Junction Abstract from Brooklyn, NY

Excellent article> A synapsis of what is the root of the slow recovery in the real estate market as as a whole. And we here in the metro area have fared much better than many other regions.

Aug. 17 2011 12:17 PM
marie nadine from Elmont, NY


thanks for airing this piece. however I feelstrongly that thispiece could have been better done had you included organizations like Take Back The Land that has worked to fill these empty homes with people who are homeless. Me and my kids stayed in one such place for a few months and it was great whie it lasted.There are thousands of homeless and people in need in NY why not give them housing andgrantsto pay utilities?
thank you.

Aug. 16 2011 11:07 AM
jt from w/b Brooklyn

This is what city auctions are for, new owners will breathe new life into these buildings. I would love to own a building someday. Just have to connect the buildings with new owners.
This should be viewed as an opportunity.
Banks have too much power here. Warehousing of real estate should have a time limit. Squatter laws could come also back and a healthy/legal squatting situation would have better than an illegal one, resulting in a fire from faulty heaters or wiring.

Aug. 16 2011 10:45 AM
Silversalty from Brooklyn

I don't know if the hyperlink was added after the comment about a lack of reference for "Klein's Law," but, as noted, there's a hyperlink in the article to the law.
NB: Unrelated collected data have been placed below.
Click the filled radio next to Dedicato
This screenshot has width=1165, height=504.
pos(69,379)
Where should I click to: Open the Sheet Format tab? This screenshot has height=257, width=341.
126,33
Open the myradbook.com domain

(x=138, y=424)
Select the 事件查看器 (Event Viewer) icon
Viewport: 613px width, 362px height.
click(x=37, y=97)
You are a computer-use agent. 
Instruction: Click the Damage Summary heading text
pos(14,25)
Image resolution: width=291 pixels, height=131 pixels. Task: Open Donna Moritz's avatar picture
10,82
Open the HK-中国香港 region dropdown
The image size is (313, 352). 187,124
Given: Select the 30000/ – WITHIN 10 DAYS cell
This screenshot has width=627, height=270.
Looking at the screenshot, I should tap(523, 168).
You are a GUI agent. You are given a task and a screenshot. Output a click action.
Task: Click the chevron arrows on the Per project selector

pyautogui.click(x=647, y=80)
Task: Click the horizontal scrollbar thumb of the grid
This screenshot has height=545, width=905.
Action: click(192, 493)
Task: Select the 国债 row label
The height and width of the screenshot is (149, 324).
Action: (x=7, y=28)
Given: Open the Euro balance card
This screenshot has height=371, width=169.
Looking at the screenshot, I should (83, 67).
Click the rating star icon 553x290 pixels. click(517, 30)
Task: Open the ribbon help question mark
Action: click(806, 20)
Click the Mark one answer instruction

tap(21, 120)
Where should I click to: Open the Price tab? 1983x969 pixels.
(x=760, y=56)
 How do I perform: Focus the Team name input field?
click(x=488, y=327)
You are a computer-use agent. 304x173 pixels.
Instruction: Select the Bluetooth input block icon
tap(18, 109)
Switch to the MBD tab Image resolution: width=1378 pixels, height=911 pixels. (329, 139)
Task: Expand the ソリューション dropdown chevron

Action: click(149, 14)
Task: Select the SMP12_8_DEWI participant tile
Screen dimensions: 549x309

Personally my impression is that these politicians are hacks looking to appear to care about a huge national problem while not really doing anything of value. If the owner of a property cannot be found to maintain that property, how was it possible for the property to be taken away from its residents? This is what the real problem is with foreclosure. It's called fraud. These properties can't be sold either since "title" can no longer be established.

But the criminals are the banks that made the mortgages and then resold them as quality items (I'm looking at you S&P) in complex schemes that never should have been legal in the first place (I'm looking at all you hack politicians in the laughable concept of democracy that America has become).

Hey! If you could sell a mortgage and get money up front for that sale (POINTS!), and then fob that deal off on some unlucky suckers, with the blessing of the various financial ratings organizations, would you? If you could do it hundreds of thousands of times, making billions upon billions of dollars, would you?

Only if you could and you can't. Only the special people and organizations (corporations are people you know?) can and you're not special that way.

Aug. 15 2011 07:21 PM
cwebba1 from Astoria

This article never provides the actual name of "Klein's Law", and therefore is incomplete. There is not enough actionable information. You need an Editor.
What is the actual name of "Klein's Law"?
If a citizen wants to find out who the owner of a property is, how can that information be found?
What other actions can people take in relation to this issue?
How can people in a neighborhood organize and what recourses are available to do that?
Please follow up and fix this article.